* **DATASET CONTENT**

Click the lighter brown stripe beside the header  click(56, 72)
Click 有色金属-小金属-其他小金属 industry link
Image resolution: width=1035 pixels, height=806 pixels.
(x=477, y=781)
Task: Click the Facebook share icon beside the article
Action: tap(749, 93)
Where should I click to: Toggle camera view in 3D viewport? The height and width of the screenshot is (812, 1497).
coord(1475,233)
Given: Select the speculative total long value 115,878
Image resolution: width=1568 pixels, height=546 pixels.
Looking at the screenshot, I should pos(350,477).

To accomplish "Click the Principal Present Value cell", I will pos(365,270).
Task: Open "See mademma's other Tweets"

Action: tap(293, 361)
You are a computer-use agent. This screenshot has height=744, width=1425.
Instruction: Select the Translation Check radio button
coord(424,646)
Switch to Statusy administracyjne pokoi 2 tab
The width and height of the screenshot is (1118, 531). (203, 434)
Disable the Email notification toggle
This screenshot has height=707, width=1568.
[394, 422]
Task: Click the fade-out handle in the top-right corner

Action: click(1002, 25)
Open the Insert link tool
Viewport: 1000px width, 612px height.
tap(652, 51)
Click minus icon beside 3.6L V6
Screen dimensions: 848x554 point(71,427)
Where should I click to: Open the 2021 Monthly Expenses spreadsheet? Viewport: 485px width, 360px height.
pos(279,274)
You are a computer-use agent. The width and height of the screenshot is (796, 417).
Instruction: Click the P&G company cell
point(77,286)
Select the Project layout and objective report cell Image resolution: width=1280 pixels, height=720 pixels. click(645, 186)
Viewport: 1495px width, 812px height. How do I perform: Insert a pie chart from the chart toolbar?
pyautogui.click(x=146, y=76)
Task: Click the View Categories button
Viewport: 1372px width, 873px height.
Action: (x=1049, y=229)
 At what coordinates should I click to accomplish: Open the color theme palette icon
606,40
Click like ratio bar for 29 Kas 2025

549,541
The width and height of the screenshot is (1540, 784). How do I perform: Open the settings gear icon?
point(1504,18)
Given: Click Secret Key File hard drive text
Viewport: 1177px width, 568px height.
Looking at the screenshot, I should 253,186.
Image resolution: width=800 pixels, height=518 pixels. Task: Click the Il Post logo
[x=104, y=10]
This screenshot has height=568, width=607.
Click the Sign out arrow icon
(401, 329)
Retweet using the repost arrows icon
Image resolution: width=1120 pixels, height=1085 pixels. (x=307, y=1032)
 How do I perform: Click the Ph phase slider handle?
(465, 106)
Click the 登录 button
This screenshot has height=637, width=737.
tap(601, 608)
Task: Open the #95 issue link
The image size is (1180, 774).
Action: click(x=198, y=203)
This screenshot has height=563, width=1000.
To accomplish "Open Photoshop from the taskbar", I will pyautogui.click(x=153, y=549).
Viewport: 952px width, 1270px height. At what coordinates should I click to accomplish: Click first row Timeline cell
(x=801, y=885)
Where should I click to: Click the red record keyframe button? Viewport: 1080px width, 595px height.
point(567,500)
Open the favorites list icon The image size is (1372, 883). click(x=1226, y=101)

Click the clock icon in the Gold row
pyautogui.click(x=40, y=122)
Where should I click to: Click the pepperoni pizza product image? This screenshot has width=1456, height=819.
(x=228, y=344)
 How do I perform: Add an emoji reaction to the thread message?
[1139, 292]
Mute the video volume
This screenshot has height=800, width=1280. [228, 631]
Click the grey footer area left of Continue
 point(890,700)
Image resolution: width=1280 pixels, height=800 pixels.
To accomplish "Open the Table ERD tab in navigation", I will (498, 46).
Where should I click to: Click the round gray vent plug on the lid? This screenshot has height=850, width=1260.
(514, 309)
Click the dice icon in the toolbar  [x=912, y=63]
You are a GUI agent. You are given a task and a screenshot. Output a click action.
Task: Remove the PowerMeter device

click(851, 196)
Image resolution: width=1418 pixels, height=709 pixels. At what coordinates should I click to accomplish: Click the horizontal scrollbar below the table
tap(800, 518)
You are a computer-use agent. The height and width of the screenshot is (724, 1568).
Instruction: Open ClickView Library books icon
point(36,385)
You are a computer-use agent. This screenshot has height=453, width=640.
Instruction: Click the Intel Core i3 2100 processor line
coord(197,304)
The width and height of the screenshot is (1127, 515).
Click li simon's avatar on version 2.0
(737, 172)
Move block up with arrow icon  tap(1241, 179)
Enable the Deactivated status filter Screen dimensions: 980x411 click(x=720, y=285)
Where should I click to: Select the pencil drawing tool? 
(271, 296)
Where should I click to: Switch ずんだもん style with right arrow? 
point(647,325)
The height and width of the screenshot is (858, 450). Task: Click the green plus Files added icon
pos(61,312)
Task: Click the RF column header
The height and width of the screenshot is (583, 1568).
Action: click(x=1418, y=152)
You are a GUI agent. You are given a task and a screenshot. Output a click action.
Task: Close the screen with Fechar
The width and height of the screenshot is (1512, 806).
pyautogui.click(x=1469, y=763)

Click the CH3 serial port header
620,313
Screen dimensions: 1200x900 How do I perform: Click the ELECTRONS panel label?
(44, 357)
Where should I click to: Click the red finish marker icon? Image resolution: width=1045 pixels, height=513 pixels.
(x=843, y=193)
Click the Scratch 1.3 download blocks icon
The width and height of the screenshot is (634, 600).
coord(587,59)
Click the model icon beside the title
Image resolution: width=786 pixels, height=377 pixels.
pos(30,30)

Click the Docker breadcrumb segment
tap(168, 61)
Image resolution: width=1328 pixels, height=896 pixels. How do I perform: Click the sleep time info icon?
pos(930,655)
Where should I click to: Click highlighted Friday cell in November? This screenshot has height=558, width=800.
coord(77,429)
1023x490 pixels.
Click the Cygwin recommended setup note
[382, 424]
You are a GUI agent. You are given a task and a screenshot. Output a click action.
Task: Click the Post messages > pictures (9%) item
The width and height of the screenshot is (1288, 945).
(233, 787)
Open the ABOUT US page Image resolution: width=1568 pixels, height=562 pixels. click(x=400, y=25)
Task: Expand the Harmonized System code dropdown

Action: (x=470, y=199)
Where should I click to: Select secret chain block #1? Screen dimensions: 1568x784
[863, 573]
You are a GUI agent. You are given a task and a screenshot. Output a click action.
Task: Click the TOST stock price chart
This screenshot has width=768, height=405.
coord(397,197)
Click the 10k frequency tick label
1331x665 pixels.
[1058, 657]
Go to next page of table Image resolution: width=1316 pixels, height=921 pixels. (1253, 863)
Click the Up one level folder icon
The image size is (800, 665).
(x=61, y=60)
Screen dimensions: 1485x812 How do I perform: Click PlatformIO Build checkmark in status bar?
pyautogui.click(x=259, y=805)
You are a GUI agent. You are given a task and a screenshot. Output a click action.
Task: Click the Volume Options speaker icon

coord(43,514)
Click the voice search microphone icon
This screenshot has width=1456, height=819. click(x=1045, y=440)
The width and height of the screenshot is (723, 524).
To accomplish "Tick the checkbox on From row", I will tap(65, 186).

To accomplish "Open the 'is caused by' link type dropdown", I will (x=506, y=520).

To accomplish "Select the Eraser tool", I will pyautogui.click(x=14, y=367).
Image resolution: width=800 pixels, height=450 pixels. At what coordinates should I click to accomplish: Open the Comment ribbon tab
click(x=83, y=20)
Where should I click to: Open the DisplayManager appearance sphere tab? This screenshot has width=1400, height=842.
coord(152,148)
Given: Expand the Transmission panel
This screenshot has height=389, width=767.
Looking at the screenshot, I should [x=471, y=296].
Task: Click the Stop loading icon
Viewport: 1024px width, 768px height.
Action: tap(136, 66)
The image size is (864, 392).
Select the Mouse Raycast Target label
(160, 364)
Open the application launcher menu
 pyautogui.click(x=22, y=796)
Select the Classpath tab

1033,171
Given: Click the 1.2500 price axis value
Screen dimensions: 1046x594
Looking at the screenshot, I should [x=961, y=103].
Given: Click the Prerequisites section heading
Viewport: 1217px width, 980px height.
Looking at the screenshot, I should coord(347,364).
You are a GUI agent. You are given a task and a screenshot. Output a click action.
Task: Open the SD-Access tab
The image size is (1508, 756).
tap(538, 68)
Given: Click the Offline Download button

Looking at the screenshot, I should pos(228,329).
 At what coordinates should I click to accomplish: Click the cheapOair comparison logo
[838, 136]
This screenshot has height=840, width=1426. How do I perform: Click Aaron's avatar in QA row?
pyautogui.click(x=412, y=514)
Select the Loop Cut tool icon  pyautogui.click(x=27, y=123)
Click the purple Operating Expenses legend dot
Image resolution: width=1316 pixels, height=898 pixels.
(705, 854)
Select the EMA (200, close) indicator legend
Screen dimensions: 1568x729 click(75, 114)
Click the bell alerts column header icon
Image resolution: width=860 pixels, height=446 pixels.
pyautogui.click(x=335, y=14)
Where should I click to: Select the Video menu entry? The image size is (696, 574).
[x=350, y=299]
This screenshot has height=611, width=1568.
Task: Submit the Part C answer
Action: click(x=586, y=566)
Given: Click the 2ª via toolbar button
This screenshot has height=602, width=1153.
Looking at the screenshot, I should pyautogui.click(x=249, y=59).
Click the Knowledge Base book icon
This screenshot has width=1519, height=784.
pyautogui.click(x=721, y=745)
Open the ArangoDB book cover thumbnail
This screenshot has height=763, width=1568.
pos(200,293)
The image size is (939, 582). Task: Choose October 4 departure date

* **WHAT YOU WILL DO**
Starting at the row that contains "Open the ArangoDB book cover thumbnail" and continuing through the last row, copy the rows out again, changing "departure" to "return" and leaving everything else the same.

* **FULL SOLUTION**
Open the ArangoDB book cover thumbnail
This screenshot has height=763, width=1568.
pos(200,293)
The image size is (939, 582). Task: Choose October 4 return date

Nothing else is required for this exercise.